Abstract

BACKGROUND:

Hypertrophic cardiomyopathy (HCM) is a genetic disease. The role of phospholamban (PLN) gene mutations is the development of HCM has not been established.

AIM:

To screen for PLN gene mutations in a group of HCM patients from the southern Poland.

METHODS:

We included 50 consecutive patients (31 males, mean age 42 ± 14 years) diagnosed with HCM on the basis of typical clinical, echocardiographic, and haemodynamic features. The control group consisted of 50 (sex-, age-matched) healthy subjects with normal echocardiograms.

RESULTS:

The genetic analysis was focused on R9C mutation with the ability to block PLN phosphorylation leading to chronic inhibition of SERCA2a activity.
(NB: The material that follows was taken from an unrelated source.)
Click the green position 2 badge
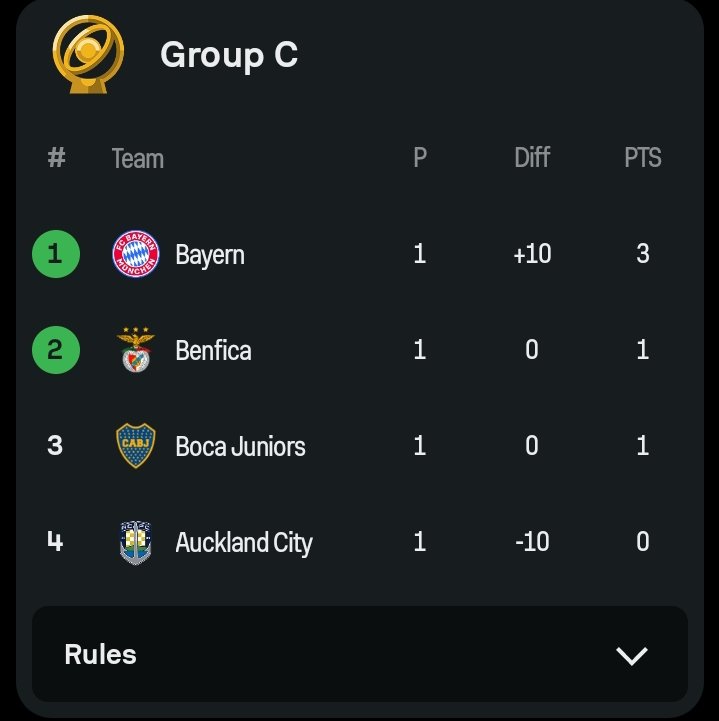 (56, 350)
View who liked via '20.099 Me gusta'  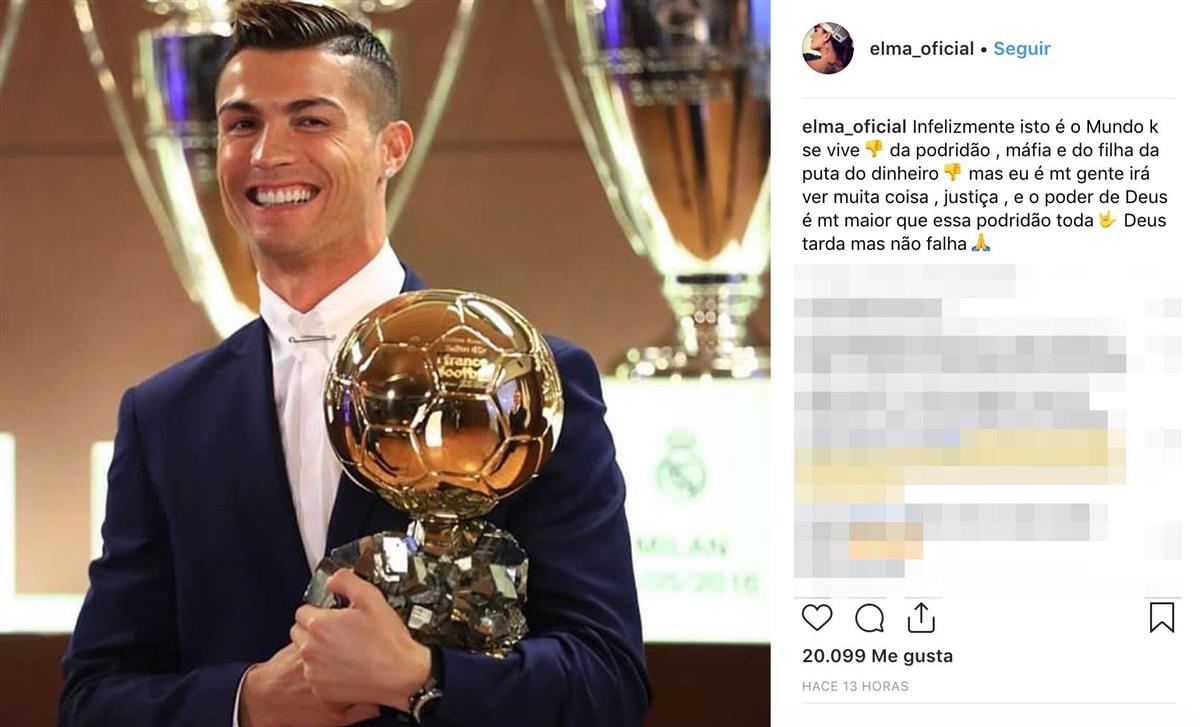(877, 656)
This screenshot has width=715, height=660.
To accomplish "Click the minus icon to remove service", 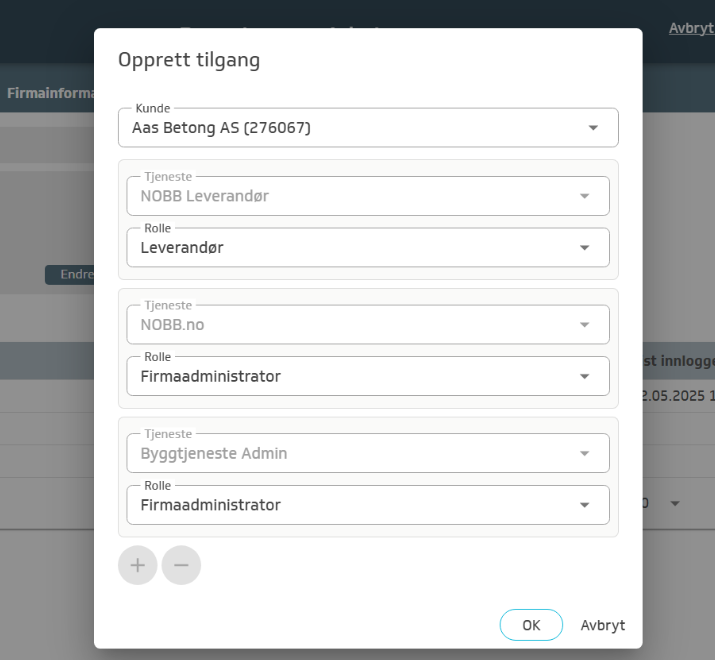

Another analysed mutation causing the alteration of PLN level in cells was related to the substitution of a leucine residue at position 39 with a premature stop codon (L39X). The sequence analysis of selected coding regions of the PLN gene did not show the presence of mutations in either the patients or the control subpopulations.

CONCLUSIONS:

Systematic mutation screening did not reveal any mutation in the selected regions of the PLN gene. Additionally, no polymorphisms were detected in any patients. Therefore, PLN gene mutations were not found to be associated with HCM in the study group.